From 2030, an upgraded Large Hadron Collider (HL-LHC) at CERN shall resume operations at a higher instantaneous luminosity, ranging between 5-7.5×10³⁴/cm²/s, enabling the CMS experiment to record, by 2040, an integrated luminosity of at least 3000/fb. To fully exploit this upgrade's potential for physics research, however, experimental challenges need to be addressed, such as the increased average pileup, ranging between 140–200 pp collisions per bunch crossing, and the unprecedented radiation damage. To this end, CMS is upgrading its detector. One of the main changes to CMS for the High Luminosity is a new Inner Tracker, replacing the Pixel system in use at the end of the LHC Run 3. Like its predecessor, the Inner Tracker is made out of hybrid silicon pixel modules, but features six times more granular segmentation with 25×100 µm² pixels, and a radiation tolerance allowing it to operate throughout the entire high luminosity program, corresponding to a maximum total ionizing dose of 1.2 Grad and a maximum 1 MeV neutron equivalent fluence of 2.3×10¹⁶/cm². Other key features of this detector are the capability of detecting signals collected in the silicon sensors down to a threshold of 1000 electrons, and the support for high hit-rate and trigger latency, up to 3.5 GHz/cm² and 12.5 µs respectively, while maintaining a high (> 98 %) single-hit efficiency.
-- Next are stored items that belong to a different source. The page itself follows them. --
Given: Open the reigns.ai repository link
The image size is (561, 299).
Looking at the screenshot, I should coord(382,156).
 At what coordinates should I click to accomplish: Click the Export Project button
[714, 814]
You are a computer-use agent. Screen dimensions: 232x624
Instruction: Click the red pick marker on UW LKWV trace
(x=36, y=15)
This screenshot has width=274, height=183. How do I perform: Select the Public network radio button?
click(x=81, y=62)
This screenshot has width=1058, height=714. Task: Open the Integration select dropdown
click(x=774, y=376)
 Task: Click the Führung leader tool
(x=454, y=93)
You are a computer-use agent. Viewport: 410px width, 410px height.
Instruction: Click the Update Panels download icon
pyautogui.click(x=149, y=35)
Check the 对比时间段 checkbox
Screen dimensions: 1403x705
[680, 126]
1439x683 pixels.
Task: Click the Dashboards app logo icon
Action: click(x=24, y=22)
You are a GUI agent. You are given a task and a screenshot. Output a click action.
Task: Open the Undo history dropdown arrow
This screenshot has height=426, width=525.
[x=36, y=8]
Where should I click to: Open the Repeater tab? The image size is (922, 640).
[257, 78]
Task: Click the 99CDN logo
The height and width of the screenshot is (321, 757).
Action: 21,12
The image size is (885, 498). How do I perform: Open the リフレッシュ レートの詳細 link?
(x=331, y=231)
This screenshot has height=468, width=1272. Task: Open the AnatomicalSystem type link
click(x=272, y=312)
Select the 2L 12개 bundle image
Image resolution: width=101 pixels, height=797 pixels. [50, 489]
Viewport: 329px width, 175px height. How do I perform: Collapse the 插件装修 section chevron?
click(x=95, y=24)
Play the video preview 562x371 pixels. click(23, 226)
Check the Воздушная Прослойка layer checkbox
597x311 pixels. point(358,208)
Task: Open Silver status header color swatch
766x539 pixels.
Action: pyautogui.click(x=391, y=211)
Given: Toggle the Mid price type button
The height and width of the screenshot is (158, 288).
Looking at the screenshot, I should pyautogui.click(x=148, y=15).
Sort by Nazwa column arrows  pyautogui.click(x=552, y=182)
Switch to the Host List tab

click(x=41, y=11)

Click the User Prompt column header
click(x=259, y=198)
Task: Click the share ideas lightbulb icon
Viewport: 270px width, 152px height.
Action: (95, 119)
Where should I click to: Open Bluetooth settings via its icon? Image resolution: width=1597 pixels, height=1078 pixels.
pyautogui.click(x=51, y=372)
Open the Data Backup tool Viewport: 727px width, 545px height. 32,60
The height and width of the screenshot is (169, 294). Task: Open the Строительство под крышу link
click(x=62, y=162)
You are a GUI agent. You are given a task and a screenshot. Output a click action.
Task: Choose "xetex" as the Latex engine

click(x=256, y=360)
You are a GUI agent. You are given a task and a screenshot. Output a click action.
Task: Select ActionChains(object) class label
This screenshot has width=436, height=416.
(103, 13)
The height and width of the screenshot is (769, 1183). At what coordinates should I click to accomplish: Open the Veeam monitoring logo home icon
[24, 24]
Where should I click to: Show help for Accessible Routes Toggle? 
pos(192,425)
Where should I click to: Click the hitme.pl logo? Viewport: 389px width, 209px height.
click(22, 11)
In this thesis, laboratory measurements on Inner Tracker hardware are presented, as well as a performance study for the same detector, based on Monte Carlo simulations of the CMS experiment. Concerning the laboratory measurements, two topics are discussed: the calibrations run as part of the production testing at wafer level of the readout chip of the Inner Tracker (the CROC), targeting its analog blocks (DACs, monitoring ADC and temperature sensors); and the use of X-rays on prototype modules for the absolute calibration of their threshold, and for the measurement of their hit detection efficiency at hit rates comparable with those expected at the HL-LHC. The performance study, instead, focuses on the track reconstruction inside jets with large transverse momentum, where the track density grows so large, that its detrimental effects on the tracking had to be addressed in the past via specialized workflows. The extension of these tools to the Inner Tracker is presented in this thesis, as well as some preliminary results from their application to simulated events with the upgraded detector.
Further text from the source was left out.